Stored data entries
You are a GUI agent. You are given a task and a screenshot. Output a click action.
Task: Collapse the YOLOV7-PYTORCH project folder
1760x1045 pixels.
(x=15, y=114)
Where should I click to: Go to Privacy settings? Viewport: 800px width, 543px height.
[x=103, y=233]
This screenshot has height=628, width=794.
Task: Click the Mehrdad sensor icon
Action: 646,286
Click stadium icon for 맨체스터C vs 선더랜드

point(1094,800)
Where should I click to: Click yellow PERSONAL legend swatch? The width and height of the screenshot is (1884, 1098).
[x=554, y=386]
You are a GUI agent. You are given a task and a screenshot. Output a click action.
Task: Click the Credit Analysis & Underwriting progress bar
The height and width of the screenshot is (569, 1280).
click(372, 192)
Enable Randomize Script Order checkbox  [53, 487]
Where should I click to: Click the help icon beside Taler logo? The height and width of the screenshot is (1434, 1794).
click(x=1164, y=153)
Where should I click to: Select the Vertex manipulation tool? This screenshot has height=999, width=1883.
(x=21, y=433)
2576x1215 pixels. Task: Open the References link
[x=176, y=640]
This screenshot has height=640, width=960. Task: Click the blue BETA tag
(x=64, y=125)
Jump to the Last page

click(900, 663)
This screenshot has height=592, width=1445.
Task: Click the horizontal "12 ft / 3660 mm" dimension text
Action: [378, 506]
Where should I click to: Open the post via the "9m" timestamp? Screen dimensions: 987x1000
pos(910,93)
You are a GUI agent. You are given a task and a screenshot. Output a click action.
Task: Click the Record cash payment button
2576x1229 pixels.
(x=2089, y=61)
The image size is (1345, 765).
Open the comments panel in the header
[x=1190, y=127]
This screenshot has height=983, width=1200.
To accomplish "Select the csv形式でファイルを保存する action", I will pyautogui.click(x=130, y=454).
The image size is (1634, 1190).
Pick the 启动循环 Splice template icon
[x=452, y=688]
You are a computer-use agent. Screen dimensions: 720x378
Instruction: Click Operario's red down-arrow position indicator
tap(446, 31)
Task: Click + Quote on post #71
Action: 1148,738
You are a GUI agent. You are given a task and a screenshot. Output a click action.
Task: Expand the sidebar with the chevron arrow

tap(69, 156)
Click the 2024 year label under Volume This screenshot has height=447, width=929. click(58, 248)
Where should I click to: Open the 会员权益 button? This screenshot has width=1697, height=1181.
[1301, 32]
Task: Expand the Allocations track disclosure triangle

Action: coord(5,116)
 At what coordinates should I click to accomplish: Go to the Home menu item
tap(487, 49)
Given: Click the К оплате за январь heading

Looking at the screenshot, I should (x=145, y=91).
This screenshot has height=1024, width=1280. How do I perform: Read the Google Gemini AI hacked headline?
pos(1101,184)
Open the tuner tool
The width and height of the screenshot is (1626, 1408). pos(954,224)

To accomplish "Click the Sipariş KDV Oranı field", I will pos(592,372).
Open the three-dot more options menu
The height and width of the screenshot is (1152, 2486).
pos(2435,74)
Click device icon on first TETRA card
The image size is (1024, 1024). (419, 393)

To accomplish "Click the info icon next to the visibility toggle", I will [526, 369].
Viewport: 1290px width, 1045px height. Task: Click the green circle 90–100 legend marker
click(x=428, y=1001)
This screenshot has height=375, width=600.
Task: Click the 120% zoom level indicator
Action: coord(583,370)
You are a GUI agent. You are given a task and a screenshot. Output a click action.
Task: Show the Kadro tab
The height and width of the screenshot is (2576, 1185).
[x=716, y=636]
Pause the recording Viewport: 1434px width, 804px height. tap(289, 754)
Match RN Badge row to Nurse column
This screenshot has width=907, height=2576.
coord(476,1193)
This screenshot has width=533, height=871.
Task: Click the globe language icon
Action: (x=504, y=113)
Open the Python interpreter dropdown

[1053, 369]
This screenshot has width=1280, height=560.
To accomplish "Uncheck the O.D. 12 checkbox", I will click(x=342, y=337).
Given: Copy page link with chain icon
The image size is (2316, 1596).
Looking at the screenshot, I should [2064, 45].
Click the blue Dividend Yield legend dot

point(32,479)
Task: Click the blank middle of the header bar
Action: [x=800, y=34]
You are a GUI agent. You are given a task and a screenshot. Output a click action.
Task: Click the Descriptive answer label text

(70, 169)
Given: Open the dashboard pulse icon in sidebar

• **What is required**
Write out exactly the lines above between the line with "Instruction: Click Operario's" and the line with "Given: Copy page link with chain icon", inclusive, and nothing beyond them.

• **Output of the exercise**
Instruction: Click Operario's red down-arrow position indicator
tap(446, 31)
Task: Click + Quote on post #71
Action: 1148,738
You are a GUI agent. You are given a task and a screenshot. Output a click action.
Task: Expand the sidebar with the chevron arrow

tap(69, 156)
Click the 2024 year label under Volume This screenshot has height=447, width=929. click(58, 248)
Where should I click to: Open the 会员权益 button? This screenshot has width=1697, height=1181.
[1301, 32]
Task: Expand the Allocations track disclosure triangle

Action: coord(5,116)
 At what coordinates should I click to accomplish: Go to the Home menu item
tap(487, 49)
Given: Click the К оплате за январь heading

Looking at the screenshot, I should (x=145, y=91).
This screenshot has height=1024, width=1280. How do I perform: Read the Google Gemini AI hacked headline?
pos(1101,184)
Open the tuner tool
The width and height of the screenshot is (1626, 1408). pos(954,224)

To accomplish "Click the Sipariş KDV Oranı field", I will pos(592,372).
Open the three-dot more options menu
The height and width of the screenshot is (1152, 2486).
pos(2435,74)
Click device icon on first TETRA card
The image size is (1024, 1024). (419, 393)

To accomplish "Click the info icon next to the visibility toggle", I will [526, 369].
Viewport: 1290px width, 1045px height. Task: Click the green circle 90–100 legend marker
click(x=428, y=1001)
This screenshot has height=375, width=600.
Task: Click the 120% zoom level indicator
Action: coord(583,370)
You are a GUI agent. You are given a task and a screenshot. Output a click action.
Task: Show the Kadro tab
The height and width of the screenshot is (2576, 1185).
[x=716, y=636]
Pause the recording Viewport: 1434px width, 804px height. tap(289, 754)
Match RN Badge row to Nurse column
This screenshot has width=907, height=2576.
coord(476,1193)
This screenshot has width=533, height=871.
Task: Click the globe language icon
Action: (x=504, y=113)
Open the Python interpreter dropdown

[1053, 369]
This screenshot has width=1280, height=560.
To accomplish "Uncheck the O.D. 12 checkbox", I will click(x=342, y=337).
Given: Copy page link with chain icon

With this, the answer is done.